Si vous vouliez un jour…

Author: 
William Yeoman
HAF890 5306. Si vous vouliez un jour…Si vous vouliez un jour…

Si vous vouliez un jour…

  • Amor vince ogni cosa
  • Petite pastorale, Églogue de Bergers
  • Tristes déserts, sombre retraites
  • Amour, je me suis plaint cent fois
  • J’aimerais mieux souffrir la mort
  • Laissez-moy soupirer
  • Sans murmurer
  • Vos mépris chaque jour me causent mille alarmes
  • Vos yeux adorables
  • Vous avez trop d’appas
  • Ah, que vous êtes heureux!
  • Laissez durer la nuit, impatiente Aurore
  • Amis enivrons nous
  • Enfin la beauté
  • Guillot est mon ami

Note that the simple, elegant air de cour would eventually form part of the basis for French Baroque opera. And that the first work on this second volume of airs de cour from Les Art Florissants, Marc-Antoine Charpentier’s 1676 Petite pastorale, Églogue de Bergers, largely comprises diverse pre-existing material from the composer’s oeuvre, woven together to form a new whole. You’ll then understand how one could see William Christie’s conceit of a troupe rehearsing Charpentier’s Italianate Pastoraletta as a delicious semi-staged pasticcio, the interspersed airs de cour of Étienne Moulinié, Michel Lambert and Sébastien Le Camus representing the players’ interpersonal intrigues.

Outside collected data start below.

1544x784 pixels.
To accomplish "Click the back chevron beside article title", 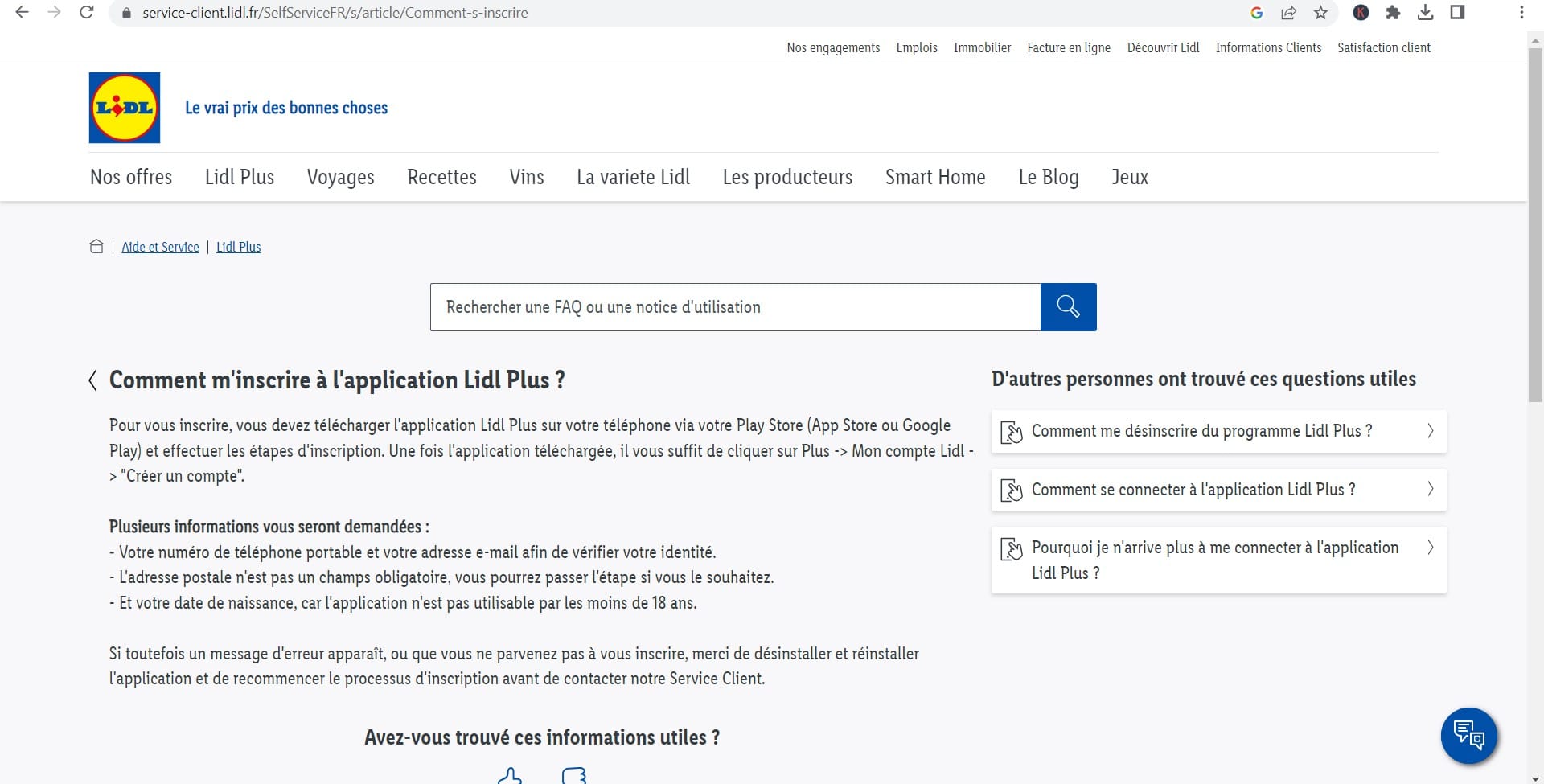I will point(93,380).
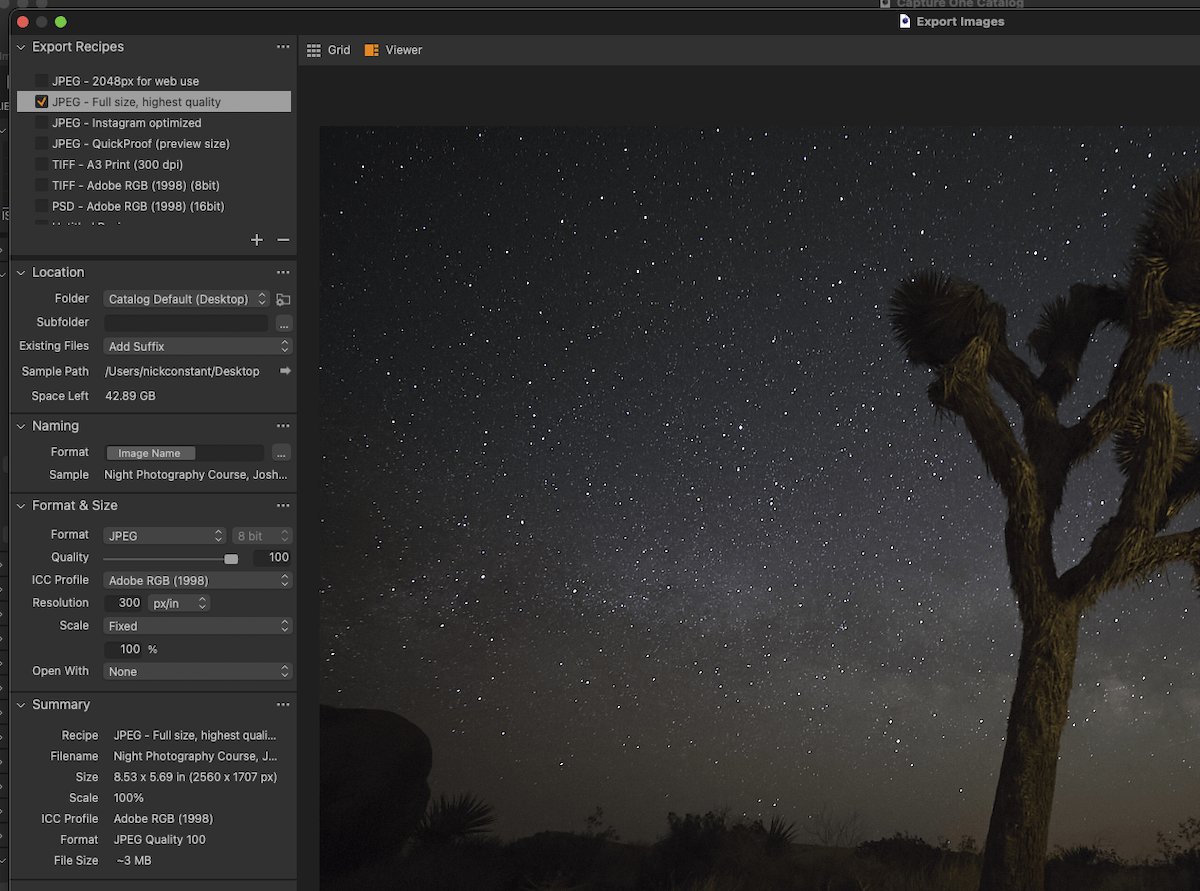Viewport: 1200px width, 891px height.
Task: Switch to Grid view
Action: tap(328, 49)
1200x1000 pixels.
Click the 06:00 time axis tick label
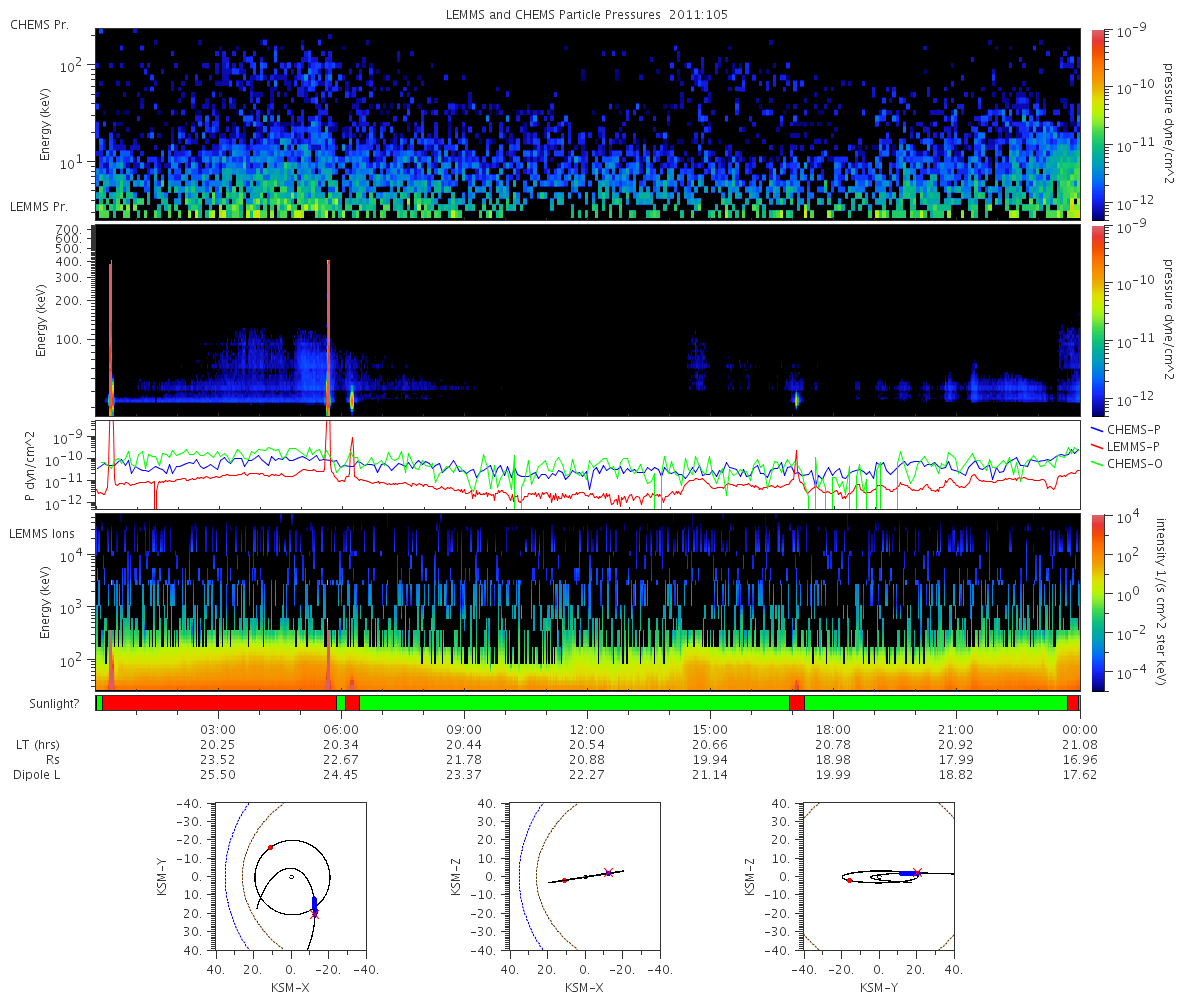(x=341, y=729)
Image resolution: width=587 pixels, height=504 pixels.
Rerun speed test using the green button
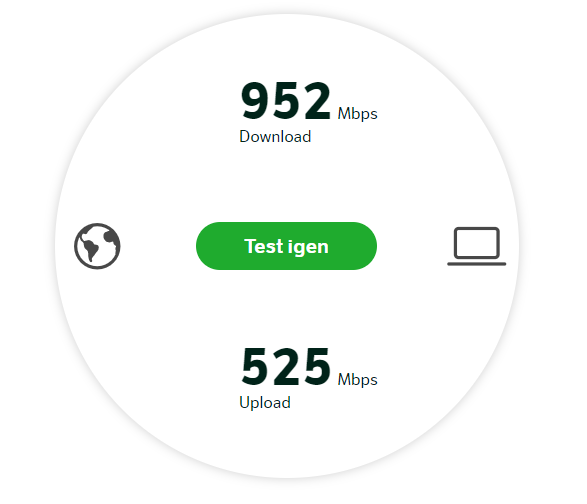286,246
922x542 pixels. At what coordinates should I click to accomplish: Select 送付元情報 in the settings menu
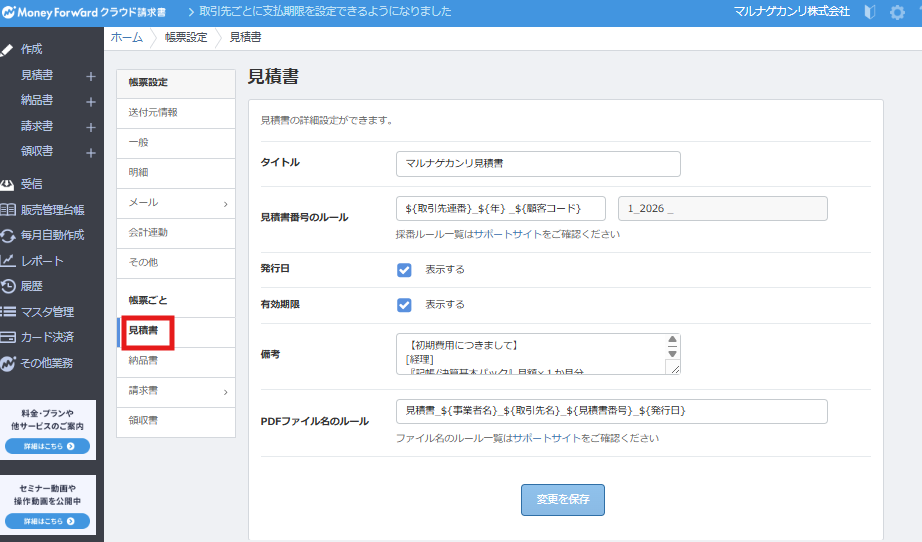[153, 113]
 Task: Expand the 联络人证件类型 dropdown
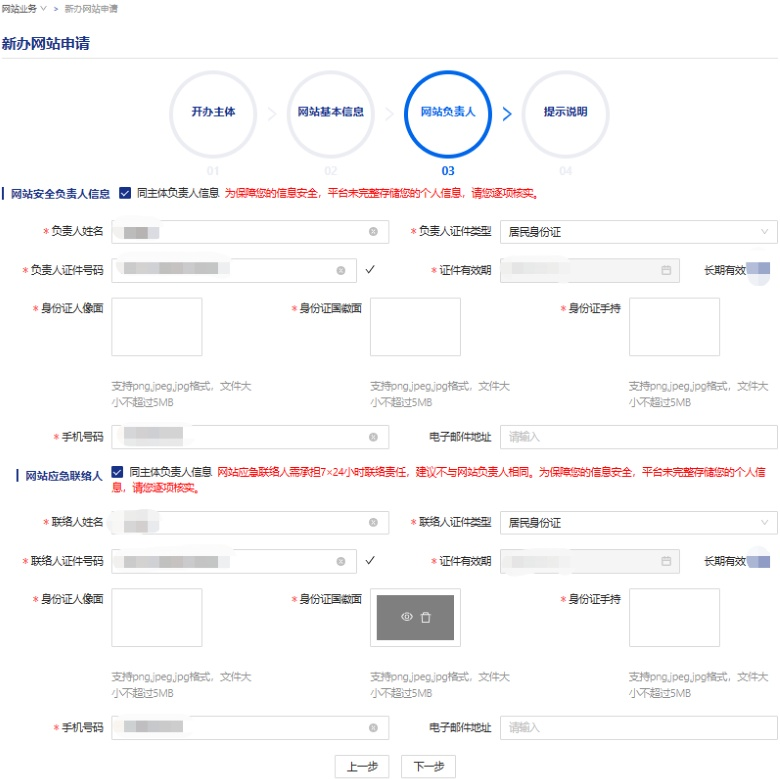[638, 522]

This follows the pattern set by the first volume. That programme was built around the story of a marriage. This time the theme is Virgil’s ‘omnia vincit amor’, or, as Charpentier’s Pastoraletta has it, ‘Amor vince ogni cosa’: love conquers all. There are, though, plenty of plaints and prognostications along the way, as nymphs and shepherds variously bewail and celebrate their situations in a mythical sylvan landscape.

In Lambert’s gorgeous Amour, je me suis plaint cent fois (‘Love, I complained a hundred times’), an instrumental introduction gives way to ensemble-singing of great expressive refinement. Elsewhere, solo songs such as Le Camus’s Ah, que vous êtes heureux (‘Oh, how happy you seem’) serve as delicate foils to the emotional upheavals of the main action.

Throughout, the young instrumentalists and vocalists alike – and it helps that this is a live recording – respond to Christie’s direction from the harpsichord with freedom and fluency. The expressive ornamentation is particularly fine.